Norma Kamali, Donna Karan and Azzedeine Alaia created collections of jersey & lycra fabrics that shaped the body. The fullness of these pieces gave them a sporty look and a youthful exuberance that contrasted with the increasingly conservative styles of 1987. Mini skirts became the dominant form of women’s fashion, with brightly colored designs and eye-catching prints a popular choice. Many t-shirts displayed graphic slogans. Athletic-licensed clothing was also popular as people clamored for apparel with the logos of their favorite teams.

As disposable incomes rose, people began to focus on brand names as a way of expressing their personal style and lifestyle. A new generation of consumers, known as yuppies, developed with an iconoclastic glee, flouting the gentler assumptions of the era that demanded prudish spending and tasteful clothes.

The 1990s

It’s been over 30 years since the ’90s first hit, but all those throwback trends you grew up with (or covet while binge-watching old sitcoms) are back and even more stylish than ever. From denim on denim to velvet, ’90s style is everywhere again.

LL Cool J, Tupac and other hip-hop artists popularized baggy jeans and oversized jackets. Singers from Destiny’s Child and TLC also favored the trend.

The 1990s saw the rise of khaki pants as a casual chic alternative to jeans. These pants can be worn with a blazer and dress shirt for a hybrid formal look. The decade saw the rise of the “punk” style that incorporated bright colors, black leather and choker necklaces. This look was worn by actresses like Jennifer Aniston and Gwyneth Paltrow.

The 2000s

In the 2000s, people dressed in styles influenced by music. The emo music genre was particularly influential. Guys who listened to emo usually wore black clothes. They often paired their outfits with studded belts and band t-shirts. They also wore Vans shoes and had choppy hairstyles.

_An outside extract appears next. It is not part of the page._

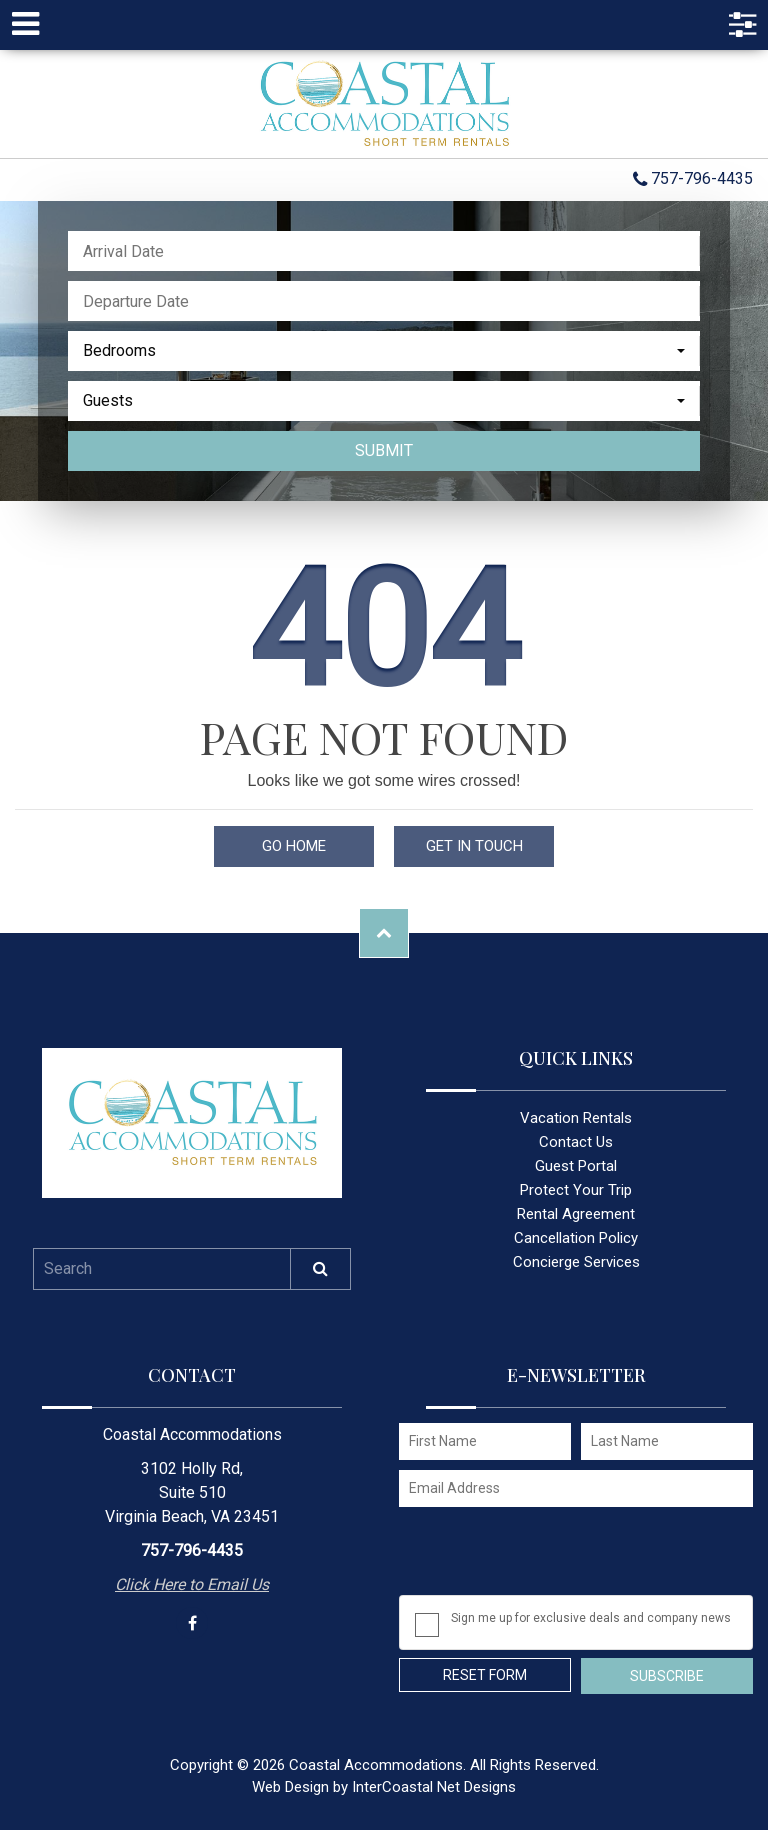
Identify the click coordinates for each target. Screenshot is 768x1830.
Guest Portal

Women also embraced the music style of the 2000s. Some wore a style called Menswear gothic fashion. They wore black clothes and incorporated one bright geometric pattern into their outfits.

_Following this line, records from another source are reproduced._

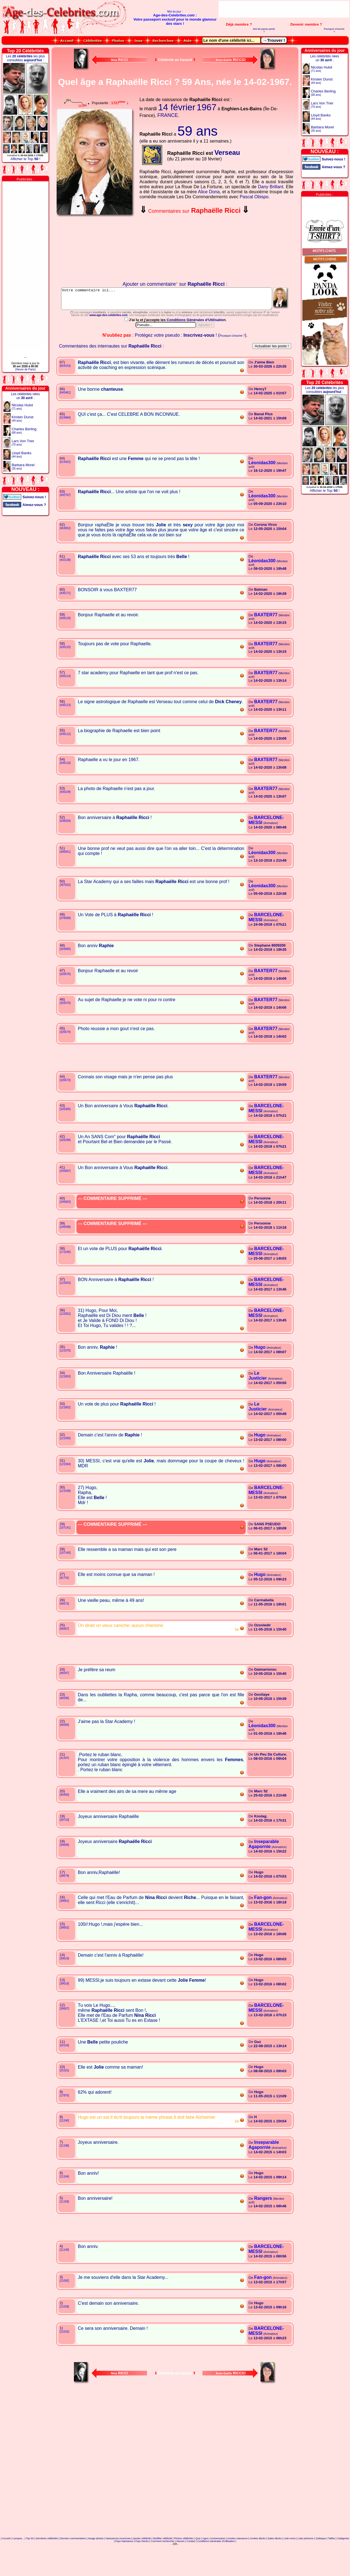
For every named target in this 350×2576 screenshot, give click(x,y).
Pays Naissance (124, 2566)
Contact (191, 2566)
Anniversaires (217, 2563)
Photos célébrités (183, 2563)
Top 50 (29, 2563)
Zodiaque (320, 2563)
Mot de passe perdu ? (264, 30)
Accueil (6, 2563)
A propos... (18, 2563)
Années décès (257, 2563)
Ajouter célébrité (142, 2563)
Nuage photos (95, 2563)
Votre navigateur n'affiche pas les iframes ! (96, 249)
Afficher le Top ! (25, 159)
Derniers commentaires (73, 2563)
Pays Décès (142, 2566)
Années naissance (237, 2563)
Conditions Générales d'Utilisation (196, 345)
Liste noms (290, 2563)
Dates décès (274, 2563)
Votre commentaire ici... (175, 300)
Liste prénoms (306, 2563)
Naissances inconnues (118, 2563)
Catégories (343, 2563)
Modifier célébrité (162, 2563)
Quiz (198, 2563)
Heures (180, 2566)
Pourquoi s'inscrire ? (334, 30)
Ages (205, 2563)
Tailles (331, 2563)
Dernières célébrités (47, 2563)
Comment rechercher (162, 2566)
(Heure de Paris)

Other women wore a style known as hip-hop. They wore a shirt with a metallic geographical design and paired it with low-profile sneakers. Many also wore baggy pants that unzipped at the knee. They sometimes paired these pants with a long tee. Many also wore durags and grillz on their heads.

The 2010s

The 2010s saw menswear get casual, with a resurgence of comfort fueled by the wellness movement and 24/7 access to just about everyone. The decade also saw the emergence of a new generation of designers who leaned toward minimalism and stripped down silhouettes, led by Phoebe Philo’s debut collection for Celine.

Trends from the early 2010s are now making a comeback, including animal print (with Kim Kardashian West and Kylie Jenner frequently rocking the look), neon colors, and cold-shoulder silhouettes. There’s also a renewed awareness that culture is political, with a growing number of literary and art prizes awarded to people whose work is overtly or subtly politically charged.

The decade was also notable for a number of small brands that captured the critical space where craft and modern design meet, such as Stoffa and Anglo-Italian. Both offer a range of RTW and made-to-measure suits and shirts, using Neapolitan craftsmanship and a distinctly British palette of greys and olives.